Home GRASP GRASP/Japan Japan lower house OKs bill allowing emperor to abdicate

Japan lower house OKs bill allowing emperor to abdicate

207
0
SHARE

Japan lower house OKs bill allowing emperor to abdicate
A bill allowing 83-year-old Emperor Akihito to abdicate cleared the more powerful chamber of Japan’s parliament on Friday, setting the stage for his elder son to succeed the Chrysanthemum throne.
The bill, approved unanimously by the lower house, now moves to the upper house for enactment expected next week. An abdication, which under the bill would need to take place within three years, would be Japan’s first in 200 years.
Akihito expressed his apparent wish to abdicate last summer, citing his age and health.
That revived a debate about the country’s 2,000-year-old monarchy, one of the world’s oldest, as well as discussion about improving the status of female members of the shrinking royal population.
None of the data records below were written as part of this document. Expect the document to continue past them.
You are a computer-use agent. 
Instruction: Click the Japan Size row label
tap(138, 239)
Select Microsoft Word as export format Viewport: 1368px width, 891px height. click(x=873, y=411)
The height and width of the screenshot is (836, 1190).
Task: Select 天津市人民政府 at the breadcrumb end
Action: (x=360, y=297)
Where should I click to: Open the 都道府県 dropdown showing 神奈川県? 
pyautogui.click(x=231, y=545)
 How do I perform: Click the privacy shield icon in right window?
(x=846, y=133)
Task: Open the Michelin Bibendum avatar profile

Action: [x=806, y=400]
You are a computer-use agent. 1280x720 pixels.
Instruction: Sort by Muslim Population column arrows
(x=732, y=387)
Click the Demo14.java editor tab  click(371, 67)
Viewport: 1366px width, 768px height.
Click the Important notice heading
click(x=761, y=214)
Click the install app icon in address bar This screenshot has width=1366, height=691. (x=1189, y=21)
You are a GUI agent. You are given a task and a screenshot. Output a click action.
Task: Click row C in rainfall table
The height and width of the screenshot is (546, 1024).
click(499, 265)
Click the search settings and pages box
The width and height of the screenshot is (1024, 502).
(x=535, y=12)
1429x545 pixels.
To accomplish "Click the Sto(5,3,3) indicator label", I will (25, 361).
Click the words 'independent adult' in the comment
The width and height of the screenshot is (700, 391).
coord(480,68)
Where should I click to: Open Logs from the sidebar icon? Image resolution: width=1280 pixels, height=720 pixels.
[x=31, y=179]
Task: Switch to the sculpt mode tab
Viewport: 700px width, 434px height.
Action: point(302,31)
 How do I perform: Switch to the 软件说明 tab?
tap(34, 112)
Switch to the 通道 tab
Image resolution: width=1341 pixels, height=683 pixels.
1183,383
The current male-only succession rules prohibit women from succeeding to the Chrysanthemum Throne and female members lose their royal status when they marry a commoner.
Akihito was 56 years old when he ascended the throne in January 1989 after the death of his father, Emperor Hirohito. Crown Prince Naruhito, the first in line to succession, is 57, but his only child is a girl.

Continue reading...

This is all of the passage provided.